Gina Christian

“The Lord commands that we first take care of our own people,” an angry reader tweeted at me during an online debate about immigration. “It’s in the Book of Tobit and in Paul’s first letter to Timothy. You don’t know your Scripture.”

I squinted at my phone and sighed. Was it worth trying to convince a stranger in cyberspace that migrants and refugees are “our own people” — human beings, made in God’s image and likeness? That they are fleeing violence, famine, and oppression; that they need an outstretched hand, not a clenched fist?

I didn’t get the chance; the reader blocked me before I could respond. He ended our exchange with a stern declaration on the supremacy of law and justice.

He’s far from alone. Most people who rail against the influx of migrants and refugees invoke the importance of following the rules. Many will point to their own immigrant ancestors who, they proudly observe, did no less when seeking a new life in this country.


Perhaps we should dust off a few history books to make sure our memory serves us correctly.

If we want to check our record of legal compliance, one place to start would be with the more than 370 treaties this nation entered into with the Native American peoples, who (as their title indicates) were the first inhabitants of this land. Most if not all of those treaties — a number of them executed under coercion — were broken. Native Americans were systematically stripped of their land, their culture and their lives in the creation of the United States, often by “God-fearing” settlers who believed this continent had been divinely ceded to them for their unrestrained exploitation.

Today, Native Americans have a poverty rate in excess of 30 percent, while they die at higher rates than other Americans from tuberculosis (600 percent), alcoholism (510 percent), diabetes (189 percent), vehicle crashes (229 percent) and suicide (62 percent). In fact, suicide is the second leading cause of death for Native youth ages 15 to 24 — the highest rate among all ethnic groups in the U.S., according to the National Congress of American Indians.

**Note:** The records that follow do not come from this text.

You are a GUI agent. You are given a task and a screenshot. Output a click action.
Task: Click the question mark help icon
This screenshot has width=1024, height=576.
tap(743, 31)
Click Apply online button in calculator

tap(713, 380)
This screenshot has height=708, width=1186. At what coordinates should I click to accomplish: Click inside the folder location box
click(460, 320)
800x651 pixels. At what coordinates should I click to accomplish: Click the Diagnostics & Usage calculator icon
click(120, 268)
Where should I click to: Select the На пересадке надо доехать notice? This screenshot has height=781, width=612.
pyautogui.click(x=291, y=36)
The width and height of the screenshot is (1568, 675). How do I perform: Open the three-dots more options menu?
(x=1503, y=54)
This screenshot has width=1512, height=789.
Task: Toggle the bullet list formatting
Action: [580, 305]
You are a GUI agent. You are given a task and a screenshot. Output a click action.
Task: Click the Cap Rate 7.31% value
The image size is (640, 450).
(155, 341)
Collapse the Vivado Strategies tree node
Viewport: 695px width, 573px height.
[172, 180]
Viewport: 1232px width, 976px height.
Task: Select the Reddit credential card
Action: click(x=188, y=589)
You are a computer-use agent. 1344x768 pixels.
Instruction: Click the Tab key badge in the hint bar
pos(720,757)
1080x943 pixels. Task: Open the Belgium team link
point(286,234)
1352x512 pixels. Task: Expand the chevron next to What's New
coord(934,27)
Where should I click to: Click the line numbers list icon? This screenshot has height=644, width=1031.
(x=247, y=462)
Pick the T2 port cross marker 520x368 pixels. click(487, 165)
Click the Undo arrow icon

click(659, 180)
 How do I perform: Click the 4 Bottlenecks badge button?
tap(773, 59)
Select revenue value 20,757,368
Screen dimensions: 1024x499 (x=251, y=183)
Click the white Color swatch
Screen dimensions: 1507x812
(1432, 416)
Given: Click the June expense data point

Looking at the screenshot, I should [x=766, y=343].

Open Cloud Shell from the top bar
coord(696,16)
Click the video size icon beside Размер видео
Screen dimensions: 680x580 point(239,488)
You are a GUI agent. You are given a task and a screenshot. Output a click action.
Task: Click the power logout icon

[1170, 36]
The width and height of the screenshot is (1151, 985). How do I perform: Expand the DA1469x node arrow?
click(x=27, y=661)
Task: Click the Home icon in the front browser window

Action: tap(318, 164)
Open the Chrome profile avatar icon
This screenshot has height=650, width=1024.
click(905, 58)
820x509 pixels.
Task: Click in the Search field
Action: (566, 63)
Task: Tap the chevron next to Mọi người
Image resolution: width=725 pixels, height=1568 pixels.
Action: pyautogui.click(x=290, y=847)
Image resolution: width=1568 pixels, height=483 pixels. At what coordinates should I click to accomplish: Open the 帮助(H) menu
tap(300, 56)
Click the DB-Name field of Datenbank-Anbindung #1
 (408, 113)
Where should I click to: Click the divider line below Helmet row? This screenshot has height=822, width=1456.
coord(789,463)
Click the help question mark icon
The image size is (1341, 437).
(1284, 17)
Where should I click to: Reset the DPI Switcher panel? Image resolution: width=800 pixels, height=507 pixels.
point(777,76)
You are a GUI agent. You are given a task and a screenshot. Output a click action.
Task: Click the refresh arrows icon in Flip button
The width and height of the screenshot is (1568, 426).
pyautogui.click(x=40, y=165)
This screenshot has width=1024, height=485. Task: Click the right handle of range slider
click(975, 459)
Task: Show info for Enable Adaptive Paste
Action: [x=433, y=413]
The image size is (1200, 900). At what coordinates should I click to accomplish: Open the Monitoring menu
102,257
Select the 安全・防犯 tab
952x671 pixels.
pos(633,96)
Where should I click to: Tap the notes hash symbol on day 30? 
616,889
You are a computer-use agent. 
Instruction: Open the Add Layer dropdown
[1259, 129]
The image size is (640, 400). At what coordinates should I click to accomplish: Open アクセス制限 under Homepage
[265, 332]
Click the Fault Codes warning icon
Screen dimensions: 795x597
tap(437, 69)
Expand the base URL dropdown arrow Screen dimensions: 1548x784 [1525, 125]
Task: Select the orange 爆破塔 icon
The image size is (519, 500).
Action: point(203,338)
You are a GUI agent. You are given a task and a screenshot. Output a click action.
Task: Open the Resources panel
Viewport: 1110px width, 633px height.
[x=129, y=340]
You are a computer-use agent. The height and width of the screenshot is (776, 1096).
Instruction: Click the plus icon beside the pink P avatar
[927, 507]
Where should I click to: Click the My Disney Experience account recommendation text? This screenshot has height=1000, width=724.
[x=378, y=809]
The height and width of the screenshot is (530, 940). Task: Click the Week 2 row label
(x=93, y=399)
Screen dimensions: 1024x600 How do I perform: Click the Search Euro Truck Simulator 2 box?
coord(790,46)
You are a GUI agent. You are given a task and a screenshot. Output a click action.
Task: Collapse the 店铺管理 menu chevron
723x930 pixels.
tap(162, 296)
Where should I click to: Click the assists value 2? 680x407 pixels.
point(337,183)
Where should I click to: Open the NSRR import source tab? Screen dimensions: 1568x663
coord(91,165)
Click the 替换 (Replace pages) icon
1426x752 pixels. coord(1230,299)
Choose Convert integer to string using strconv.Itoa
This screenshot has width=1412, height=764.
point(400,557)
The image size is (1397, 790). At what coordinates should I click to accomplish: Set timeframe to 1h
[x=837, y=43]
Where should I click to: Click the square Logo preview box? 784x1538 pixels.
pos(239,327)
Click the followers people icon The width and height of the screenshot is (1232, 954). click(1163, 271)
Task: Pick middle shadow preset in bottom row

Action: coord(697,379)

So much for the supremacy of law and justice.

“My ancestors came after all that,” some would argue. “And they were treated badly too.”


So were mine, who escaped Ireland’s great famine in the mid-19th century only to be told upon their arrival in New York that “no Irish need apply.” But even their situation, dire as it was, cannot be accurately compared to that faced by today’s refugees — because immigration laws as we now know them, with their quotas and complexities, did not exist then.

The American Immigration Council (AIC) observes that “until the late 19th century, there was very little federal regulation of immigration.” With “virtually no laws to break,” immigrants arrived at port centers such as Ellis Island or Castle Garden for inspection and — if no deterrents such as illness or insanity were found — admission.

Even with the Chinese Exclusion Act, which was in place from 1882-1943, “the vast majority of people who arrived at a port of entry were allowed to enter,” according to the AIC. Of the 25 million European immigrants who landed at Ellis Island between 1880 and World War I, authorities turned away only one percent.

Quotas weren’t established until 1921, and visas weren’t required until the passage of the Immigration Act of 1924. But even as the federal government began to tighten the rules for entry, immigration — legal and illegal — continued. Amnesty programs such as the Registry Act (through which 200,000 unauthorized Europeans legalized their status between 1925 and 1965) acknowledged the obvious: those who sought these shores were overwhelmingly ordinary, hardworking people who simply wanted to live in peace and freedom.

Surveying the past century and a half, the AIC concludes that “many of our ancestors would not have qualified under today’s immigration laws” for admission to the United States. Currently, if you’re not closely related to a qualified U.S. citizen or permanent resident, if you don’t have job offer from a recognized employer, if you don’t meet the criteria for refugee status — then the door is barred, even if what lies behind you is, essentially, hell on earth.

And speaking of hell, there is a border we will all cross one day, regardless of our immigration status. Each and every one of us will stand before the Lord God after death. What documentation shall we then present to gain entrance to his kingdom? And who will defend us from eternal deportation?

Before we are ultimately driven from our earthly home, perhaps we should retain an immigration attorney. Scripture has an excellent recommendation for our counsel: “Jesus Christ the righteous one,” who is our “Advocate with the Father” (1 John 2:1) — and who stands with all migrants and refugees, awaiting our compassion that he might truly say, “I was … a stranger and you welcomed me” (Matthew 25:35).